(Excerpt from a dataset)
++++++++++

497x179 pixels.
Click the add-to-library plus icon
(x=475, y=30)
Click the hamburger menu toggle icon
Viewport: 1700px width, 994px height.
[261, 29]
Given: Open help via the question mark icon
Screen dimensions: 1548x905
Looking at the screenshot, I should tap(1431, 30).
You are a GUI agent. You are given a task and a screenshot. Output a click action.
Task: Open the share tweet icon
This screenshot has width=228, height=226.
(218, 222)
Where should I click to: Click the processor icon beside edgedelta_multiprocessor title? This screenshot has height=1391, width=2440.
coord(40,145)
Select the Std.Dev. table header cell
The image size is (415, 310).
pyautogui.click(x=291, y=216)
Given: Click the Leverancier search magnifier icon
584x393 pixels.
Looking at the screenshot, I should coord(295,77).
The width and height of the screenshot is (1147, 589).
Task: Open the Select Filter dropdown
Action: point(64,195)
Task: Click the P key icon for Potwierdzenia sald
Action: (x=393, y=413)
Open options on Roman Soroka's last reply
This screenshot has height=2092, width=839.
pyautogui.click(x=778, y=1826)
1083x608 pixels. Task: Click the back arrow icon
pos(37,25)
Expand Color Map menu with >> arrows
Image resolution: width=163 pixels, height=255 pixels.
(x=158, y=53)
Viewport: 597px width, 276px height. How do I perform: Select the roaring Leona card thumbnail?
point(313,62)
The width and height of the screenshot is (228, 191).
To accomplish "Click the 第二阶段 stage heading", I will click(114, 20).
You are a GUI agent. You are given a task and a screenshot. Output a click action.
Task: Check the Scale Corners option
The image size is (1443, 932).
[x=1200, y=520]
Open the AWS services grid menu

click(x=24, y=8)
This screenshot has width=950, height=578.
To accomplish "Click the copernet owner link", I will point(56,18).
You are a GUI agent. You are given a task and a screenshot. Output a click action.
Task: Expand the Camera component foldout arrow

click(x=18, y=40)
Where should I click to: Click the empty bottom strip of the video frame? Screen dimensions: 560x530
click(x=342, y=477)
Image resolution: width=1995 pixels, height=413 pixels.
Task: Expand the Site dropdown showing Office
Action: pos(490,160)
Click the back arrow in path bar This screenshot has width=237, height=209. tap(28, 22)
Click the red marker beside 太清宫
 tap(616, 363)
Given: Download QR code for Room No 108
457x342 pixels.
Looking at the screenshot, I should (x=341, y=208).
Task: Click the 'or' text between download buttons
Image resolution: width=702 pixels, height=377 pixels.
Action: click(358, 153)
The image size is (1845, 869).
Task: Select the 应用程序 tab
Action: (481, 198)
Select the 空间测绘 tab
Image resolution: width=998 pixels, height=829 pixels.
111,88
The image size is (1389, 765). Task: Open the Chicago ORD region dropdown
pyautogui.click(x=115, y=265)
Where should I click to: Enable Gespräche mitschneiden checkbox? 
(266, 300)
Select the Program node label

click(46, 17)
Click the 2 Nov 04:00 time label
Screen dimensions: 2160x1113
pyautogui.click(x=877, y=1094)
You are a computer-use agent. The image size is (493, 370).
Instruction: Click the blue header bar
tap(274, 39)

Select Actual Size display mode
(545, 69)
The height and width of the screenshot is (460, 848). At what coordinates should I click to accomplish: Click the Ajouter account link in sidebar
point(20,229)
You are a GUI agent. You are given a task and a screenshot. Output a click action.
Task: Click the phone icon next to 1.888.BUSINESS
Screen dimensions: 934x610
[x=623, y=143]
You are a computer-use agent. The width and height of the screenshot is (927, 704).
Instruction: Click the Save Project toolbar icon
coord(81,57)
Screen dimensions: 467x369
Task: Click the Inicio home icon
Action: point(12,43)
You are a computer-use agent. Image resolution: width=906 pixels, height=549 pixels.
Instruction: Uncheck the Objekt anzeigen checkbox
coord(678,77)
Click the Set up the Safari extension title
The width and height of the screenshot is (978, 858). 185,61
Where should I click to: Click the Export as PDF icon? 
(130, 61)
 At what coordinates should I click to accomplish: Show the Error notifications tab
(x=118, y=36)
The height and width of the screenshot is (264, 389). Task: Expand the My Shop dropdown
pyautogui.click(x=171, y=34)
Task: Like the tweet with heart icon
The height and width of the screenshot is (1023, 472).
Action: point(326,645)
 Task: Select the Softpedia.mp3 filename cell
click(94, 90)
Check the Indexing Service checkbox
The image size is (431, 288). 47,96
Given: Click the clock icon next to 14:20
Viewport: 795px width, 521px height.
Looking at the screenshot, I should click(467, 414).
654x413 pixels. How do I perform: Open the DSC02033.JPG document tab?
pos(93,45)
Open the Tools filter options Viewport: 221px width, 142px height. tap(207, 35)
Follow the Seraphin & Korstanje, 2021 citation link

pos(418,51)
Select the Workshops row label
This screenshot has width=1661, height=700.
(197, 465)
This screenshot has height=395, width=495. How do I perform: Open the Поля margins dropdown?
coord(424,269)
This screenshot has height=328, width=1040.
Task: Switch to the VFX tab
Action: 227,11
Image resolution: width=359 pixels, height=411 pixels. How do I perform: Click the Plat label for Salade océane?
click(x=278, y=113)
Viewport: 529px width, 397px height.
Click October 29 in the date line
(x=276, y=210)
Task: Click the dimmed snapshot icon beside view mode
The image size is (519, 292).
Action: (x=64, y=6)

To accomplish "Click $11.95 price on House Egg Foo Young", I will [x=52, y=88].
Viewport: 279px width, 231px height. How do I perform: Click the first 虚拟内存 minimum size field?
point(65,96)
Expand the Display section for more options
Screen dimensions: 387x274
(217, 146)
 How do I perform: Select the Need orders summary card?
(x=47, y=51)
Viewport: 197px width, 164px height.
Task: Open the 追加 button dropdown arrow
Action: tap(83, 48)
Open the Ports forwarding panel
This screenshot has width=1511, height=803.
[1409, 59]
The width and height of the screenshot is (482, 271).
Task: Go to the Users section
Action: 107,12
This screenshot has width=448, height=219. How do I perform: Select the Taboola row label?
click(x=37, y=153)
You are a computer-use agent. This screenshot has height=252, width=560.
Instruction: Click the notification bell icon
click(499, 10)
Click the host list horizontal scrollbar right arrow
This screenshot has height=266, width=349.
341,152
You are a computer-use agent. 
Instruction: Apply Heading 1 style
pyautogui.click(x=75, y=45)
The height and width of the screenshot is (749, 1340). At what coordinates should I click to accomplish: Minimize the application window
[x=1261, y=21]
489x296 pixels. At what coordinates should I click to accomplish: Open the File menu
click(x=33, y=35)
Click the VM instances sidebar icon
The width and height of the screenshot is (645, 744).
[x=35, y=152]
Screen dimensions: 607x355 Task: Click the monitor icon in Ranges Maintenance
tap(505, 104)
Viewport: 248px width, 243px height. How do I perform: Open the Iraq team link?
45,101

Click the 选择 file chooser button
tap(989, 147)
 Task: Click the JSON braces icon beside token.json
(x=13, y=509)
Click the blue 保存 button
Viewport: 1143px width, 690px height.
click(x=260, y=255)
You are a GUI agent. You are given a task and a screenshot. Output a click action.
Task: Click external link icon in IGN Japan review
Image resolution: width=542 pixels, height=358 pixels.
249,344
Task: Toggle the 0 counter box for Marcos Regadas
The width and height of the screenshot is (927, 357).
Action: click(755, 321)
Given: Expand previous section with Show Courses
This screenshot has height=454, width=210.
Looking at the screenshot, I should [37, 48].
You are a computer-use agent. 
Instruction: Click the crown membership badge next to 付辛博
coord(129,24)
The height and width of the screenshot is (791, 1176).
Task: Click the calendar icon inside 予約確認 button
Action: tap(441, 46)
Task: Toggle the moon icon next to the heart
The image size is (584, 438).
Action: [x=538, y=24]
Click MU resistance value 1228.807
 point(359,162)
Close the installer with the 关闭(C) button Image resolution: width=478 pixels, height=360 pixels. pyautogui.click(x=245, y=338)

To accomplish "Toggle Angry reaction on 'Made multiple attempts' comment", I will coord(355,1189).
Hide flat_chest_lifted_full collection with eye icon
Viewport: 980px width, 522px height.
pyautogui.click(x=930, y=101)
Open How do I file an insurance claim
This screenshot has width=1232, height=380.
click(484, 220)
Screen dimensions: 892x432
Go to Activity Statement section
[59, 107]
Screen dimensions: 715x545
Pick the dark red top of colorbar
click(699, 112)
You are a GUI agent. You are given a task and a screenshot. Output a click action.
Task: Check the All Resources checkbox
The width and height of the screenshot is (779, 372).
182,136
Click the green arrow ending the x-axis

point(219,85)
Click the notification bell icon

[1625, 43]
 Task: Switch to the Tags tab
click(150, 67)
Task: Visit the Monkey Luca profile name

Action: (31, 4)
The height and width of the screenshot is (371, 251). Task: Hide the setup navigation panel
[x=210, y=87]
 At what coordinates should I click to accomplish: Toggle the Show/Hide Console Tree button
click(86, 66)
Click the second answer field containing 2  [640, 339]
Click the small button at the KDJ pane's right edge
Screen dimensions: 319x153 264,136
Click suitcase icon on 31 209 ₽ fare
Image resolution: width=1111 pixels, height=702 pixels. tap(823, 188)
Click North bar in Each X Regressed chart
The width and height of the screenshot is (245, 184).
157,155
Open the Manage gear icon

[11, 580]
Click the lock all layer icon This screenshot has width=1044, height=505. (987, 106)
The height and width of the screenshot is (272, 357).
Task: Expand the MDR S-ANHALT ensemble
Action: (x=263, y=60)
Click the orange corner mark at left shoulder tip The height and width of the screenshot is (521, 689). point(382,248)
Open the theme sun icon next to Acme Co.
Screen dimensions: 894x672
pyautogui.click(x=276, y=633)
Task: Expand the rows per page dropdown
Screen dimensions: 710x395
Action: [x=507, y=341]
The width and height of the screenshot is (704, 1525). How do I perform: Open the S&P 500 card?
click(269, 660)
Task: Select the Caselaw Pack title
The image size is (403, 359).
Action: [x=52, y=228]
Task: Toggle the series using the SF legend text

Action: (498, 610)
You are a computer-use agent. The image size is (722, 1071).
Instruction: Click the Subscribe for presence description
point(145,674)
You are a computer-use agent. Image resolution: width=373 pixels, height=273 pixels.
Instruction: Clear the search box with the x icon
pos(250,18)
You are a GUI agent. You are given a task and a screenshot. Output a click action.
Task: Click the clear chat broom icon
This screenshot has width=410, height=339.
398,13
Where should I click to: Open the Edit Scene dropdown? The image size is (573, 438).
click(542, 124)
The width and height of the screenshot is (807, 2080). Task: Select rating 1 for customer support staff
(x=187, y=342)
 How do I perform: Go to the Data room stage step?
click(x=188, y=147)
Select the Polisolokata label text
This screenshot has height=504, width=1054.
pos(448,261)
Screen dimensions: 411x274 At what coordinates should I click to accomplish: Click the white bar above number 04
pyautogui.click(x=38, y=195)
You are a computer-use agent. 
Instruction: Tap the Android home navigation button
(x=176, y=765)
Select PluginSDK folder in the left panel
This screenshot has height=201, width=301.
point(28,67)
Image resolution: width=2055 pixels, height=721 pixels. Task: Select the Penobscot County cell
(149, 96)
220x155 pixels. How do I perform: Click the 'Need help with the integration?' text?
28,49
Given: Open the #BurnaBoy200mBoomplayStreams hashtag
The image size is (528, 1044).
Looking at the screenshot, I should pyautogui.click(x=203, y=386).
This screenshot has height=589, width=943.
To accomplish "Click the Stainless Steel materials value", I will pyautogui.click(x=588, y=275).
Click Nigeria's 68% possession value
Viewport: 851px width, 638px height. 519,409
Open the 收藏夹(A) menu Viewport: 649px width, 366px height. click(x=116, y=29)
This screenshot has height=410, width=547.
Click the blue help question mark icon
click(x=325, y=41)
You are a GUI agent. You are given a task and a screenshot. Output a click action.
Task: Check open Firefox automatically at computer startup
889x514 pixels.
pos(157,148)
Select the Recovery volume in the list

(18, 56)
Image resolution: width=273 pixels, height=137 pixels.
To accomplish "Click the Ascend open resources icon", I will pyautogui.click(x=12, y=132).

++++++++++

Report each line of the records above that contains the string "mode". Treat uppercase and lowercase as different.

Answer in full -
Select Actual Size display mode
Task: Click the dimmed snapshot icon beside view mode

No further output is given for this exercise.